═══ Provided data ═══

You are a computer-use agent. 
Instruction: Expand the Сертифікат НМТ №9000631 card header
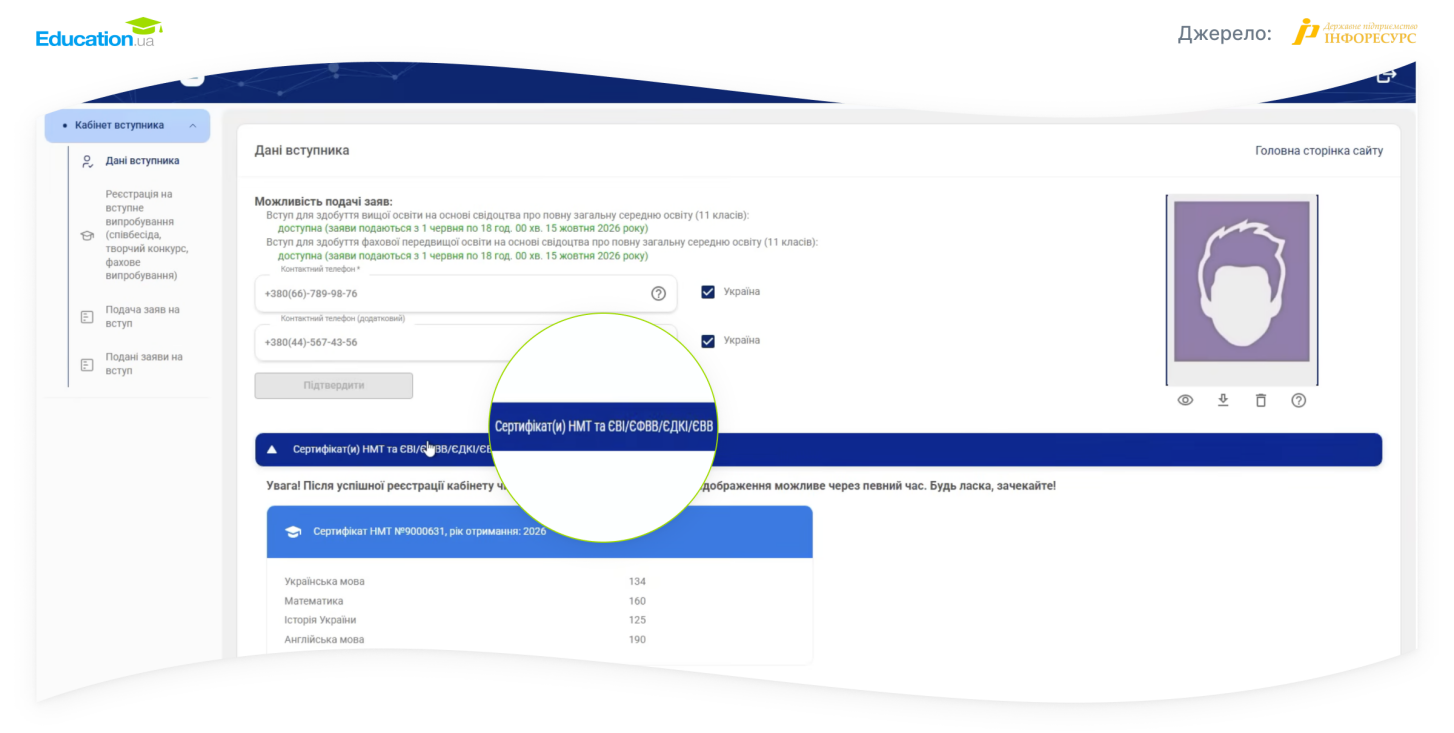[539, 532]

═══
═══ Provided data ═══

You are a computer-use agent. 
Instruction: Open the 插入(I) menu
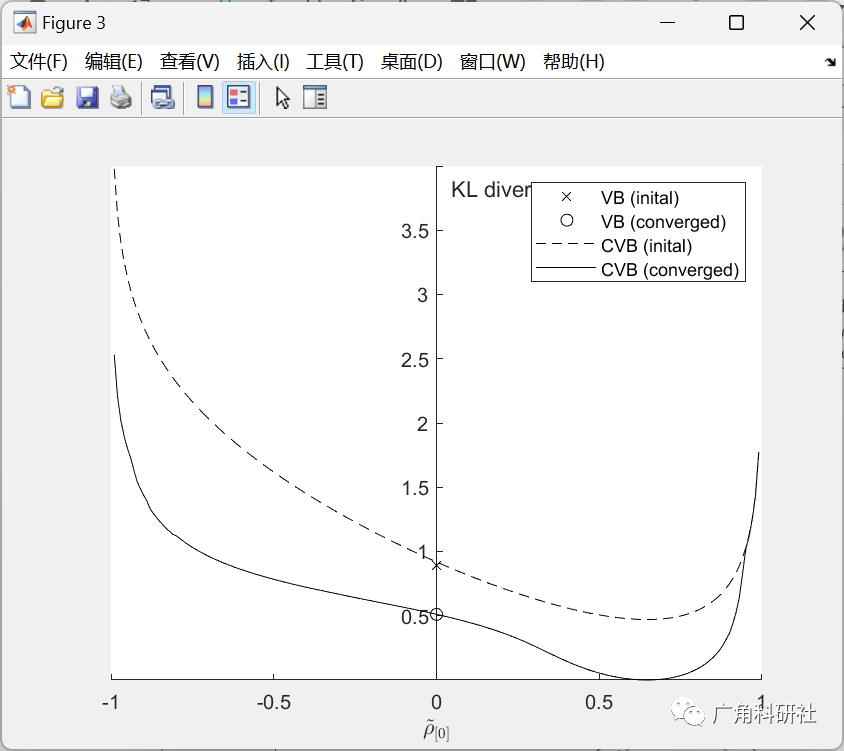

═══
═══ Provided data ═══

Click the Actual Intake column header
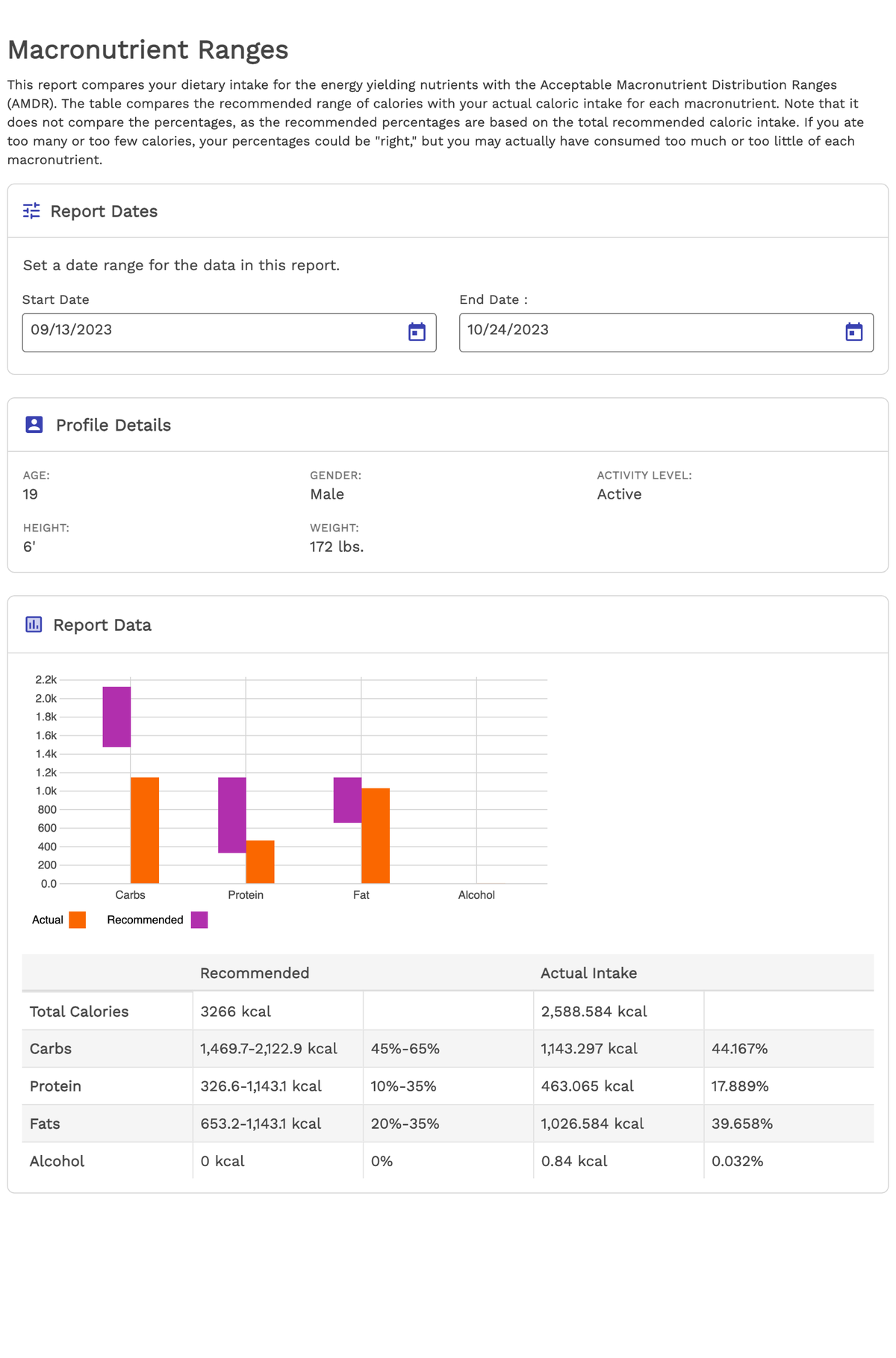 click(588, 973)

═══

## Short task
From the rows above, copy out each line that contains the word "header".

## Task response
Instruction: Expand the Сертифікат НМТ №9000631 card header
Click the Actual Intake column header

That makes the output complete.